-- PROBLEM DETAILS --
Output all of the records again, exactly as written.

---------- SOURCE MATERIAL

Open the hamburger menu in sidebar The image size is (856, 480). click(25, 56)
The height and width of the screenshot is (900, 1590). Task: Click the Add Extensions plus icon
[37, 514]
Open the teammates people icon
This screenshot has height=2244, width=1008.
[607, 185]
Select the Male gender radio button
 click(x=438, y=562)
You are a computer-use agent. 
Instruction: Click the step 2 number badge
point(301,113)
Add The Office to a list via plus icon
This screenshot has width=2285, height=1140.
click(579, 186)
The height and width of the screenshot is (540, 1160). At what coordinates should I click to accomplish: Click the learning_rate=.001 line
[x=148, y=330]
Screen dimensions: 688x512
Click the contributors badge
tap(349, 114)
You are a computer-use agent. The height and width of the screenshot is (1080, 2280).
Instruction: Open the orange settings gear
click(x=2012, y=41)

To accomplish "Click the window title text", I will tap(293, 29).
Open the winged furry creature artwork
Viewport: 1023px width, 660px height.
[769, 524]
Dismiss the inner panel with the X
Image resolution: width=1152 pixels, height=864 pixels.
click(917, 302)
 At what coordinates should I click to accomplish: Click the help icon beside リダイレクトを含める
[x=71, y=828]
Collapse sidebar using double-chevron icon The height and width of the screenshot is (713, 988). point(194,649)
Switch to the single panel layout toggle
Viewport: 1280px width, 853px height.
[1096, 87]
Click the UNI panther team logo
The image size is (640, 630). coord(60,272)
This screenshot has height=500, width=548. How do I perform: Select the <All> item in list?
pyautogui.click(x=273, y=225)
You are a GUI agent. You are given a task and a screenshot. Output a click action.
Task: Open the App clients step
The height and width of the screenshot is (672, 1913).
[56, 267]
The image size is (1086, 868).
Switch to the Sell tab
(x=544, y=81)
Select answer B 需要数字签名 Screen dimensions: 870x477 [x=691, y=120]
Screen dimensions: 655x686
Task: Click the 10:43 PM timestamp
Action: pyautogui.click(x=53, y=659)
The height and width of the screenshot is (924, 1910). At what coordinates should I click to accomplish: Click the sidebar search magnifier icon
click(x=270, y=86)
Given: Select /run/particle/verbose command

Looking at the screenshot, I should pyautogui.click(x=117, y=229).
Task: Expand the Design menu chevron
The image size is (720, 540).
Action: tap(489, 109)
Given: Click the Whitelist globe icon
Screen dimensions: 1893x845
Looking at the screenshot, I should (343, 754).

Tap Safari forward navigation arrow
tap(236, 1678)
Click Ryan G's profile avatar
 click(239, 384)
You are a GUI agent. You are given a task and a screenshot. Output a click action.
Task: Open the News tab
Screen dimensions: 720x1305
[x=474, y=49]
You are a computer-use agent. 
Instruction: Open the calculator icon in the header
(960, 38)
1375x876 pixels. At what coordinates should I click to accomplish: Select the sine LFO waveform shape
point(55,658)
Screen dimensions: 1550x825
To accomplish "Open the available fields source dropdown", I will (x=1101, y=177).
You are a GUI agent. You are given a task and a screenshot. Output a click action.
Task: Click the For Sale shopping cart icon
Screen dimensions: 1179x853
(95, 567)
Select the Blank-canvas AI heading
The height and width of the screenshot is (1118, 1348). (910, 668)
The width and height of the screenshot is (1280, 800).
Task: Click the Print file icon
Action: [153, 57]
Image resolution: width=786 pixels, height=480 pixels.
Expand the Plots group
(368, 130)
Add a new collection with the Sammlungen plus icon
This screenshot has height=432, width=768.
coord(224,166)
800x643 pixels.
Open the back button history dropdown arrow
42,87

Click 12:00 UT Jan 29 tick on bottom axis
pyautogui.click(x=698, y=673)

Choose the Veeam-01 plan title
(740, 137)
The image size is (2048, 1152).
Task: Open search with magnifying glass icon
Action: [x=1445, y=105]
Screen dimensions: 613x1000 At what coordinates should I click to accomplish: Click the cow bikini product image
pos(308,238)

--------------------

-- RESULT OF THE EXERCISE --
Open the hamburger menu in sidebar The image size is (856, 480). click(25, 56)
The height and width of the screenshot is (900, 1590). Task: Click the Add Extensions plus icon
[37, 514]
Open the teammates people icon
This screenshot has height=2244, width=1008.
[607, 185]
Select the Male gender radio button
 click(x=438, y=562)
You are a computer-use agent. 
Instruction: Click the step 2 number badge
point(301,113)
Add The Office to a list via plus icon
This screenshot has width=2285, height=1140.
click(579, 186)
The height and width of the screenshot is (540, 1160). At what coordinates should I click to accomplish: Click the learning_rate=.001 line
[x=148, y=330]
Screen dimensions: 688x512
Click the contributors badge
tap(349, 114)
You are a computer-use agent. The height and width of the screenshot is (1080, 2280).
Instruction: Open the orange settings gear
click(x=2012, y=41)

To accomplish "Click the window title text", I will tap(293, 29).
Open the winged furry creature artwork
Viewport: 1023px width, 660px height.
[769, 524]
Dismiss the inner panel with the X
Image resolution: width=1152 pixels, height=864 pixels.
click(917, 302)
 At what coordinates should I click to accomplish: Click the help icon beside リダイレクトを含める
[x=71, y=828]
Collapse sidebar using double-chevron icon The height and width of the screenshot is (713, 988). point(194,649)
Switch to the single panel layout toggle
Viewport: 1280px width, 853px height.
[1096, 87]
Click the UNI panther team logo
The image size is (640, 630). coord(60,272)
This screenshot has height=500, width=548. How do I perform: Select the <All> item in list?
pyautogui.click(x=273, y=225)
You are a GUI agent. You are given a task and a screenshot. Output a click action.
Task: Open the App clients step
The height and width of the screenshot is (672, 1913).
[56, 267]
The image size is (1086, 868).
Switch to the Sell tab
(x=544, y=81)
Select answer B 需要数字签名 Screen dimensions: 870x477 [x=691, y=120]
Screen dimensions: 655x686
Task: Click the 10:43 PM timestamp
Action: pyautogui.click(x=53, y=659)
The height and width of the screenshot is (924, 1910). At what coordinates should I click to accomplish: Click the sidebar search magnifier icon
click(x=270, y=86)
Given: Select /run/particle/verbose command

Looking at the screenshot, I should pyautogui.click(x=117, y=229).
Task: Expand the Design menu chevron
The image size is (720, 540).
Action: tap(489, 109)
Given: Click the Whitelist globe icon
Screen dimensions: 1893x845
Looking at the screenshot, I should (343, 754).

Tap Safari forward navigation arrow
tap(236, 1678)
Click Ryan G's profile avatar
 click(239, 384)
You are a GUI agent. You are given a task and a screenshot. Output a click action.
Task: Open the News tab
Screen dimensions: 720x1305
[x=474, y=49]
You are a computer-use agent. 
Instruction: Open the calculator icon in the header
(960, 38)
1375x876 pixels. At what coordinates should I click to accomplish: Select the sine LFO waveform shape
point(55,658)
Screen dimensions: 1550x825
To accomplish "Open the available fields source dropdown", I will (x=1101, y=177).
You are a GUI agent. You are given a task and a screenshot. Output a click action.
Task: Click the For Sale shopping cart icon
Screen dimensions: 1179x853
(95, 567)
Select the Blank-canvas AI heading
The height and width of the screenshot is (1118, 1348). (910, 668)
The width and height of the screenshot is (1280, 800).
Task: Click the Print file icon
Action: [153, 57]
Image resolution: width=786 pixels, height=480 pixels.
Expand the Plots group
(368, 130)
Add a new collection with the Sammlungen plus icon
This screenshot has height=432, width=768.
coord(224,166)
800x643 pixels.
Open the back button history dropdown arrow
42,87

Click 12:00 UT Jan 29 tick on bottom axis
pyautogui.click(x=698, y=673)

Choose the Veeam-01 plan title
(740, 137)
The image size is (2048, 1152).
Task: Open search with magnifying glass icon
Action: [x=1445, y=105]
Screen dimensions: 613x1000 At what coordinates should I click to accomplish: Click the cow bikini product image
pos(308,238)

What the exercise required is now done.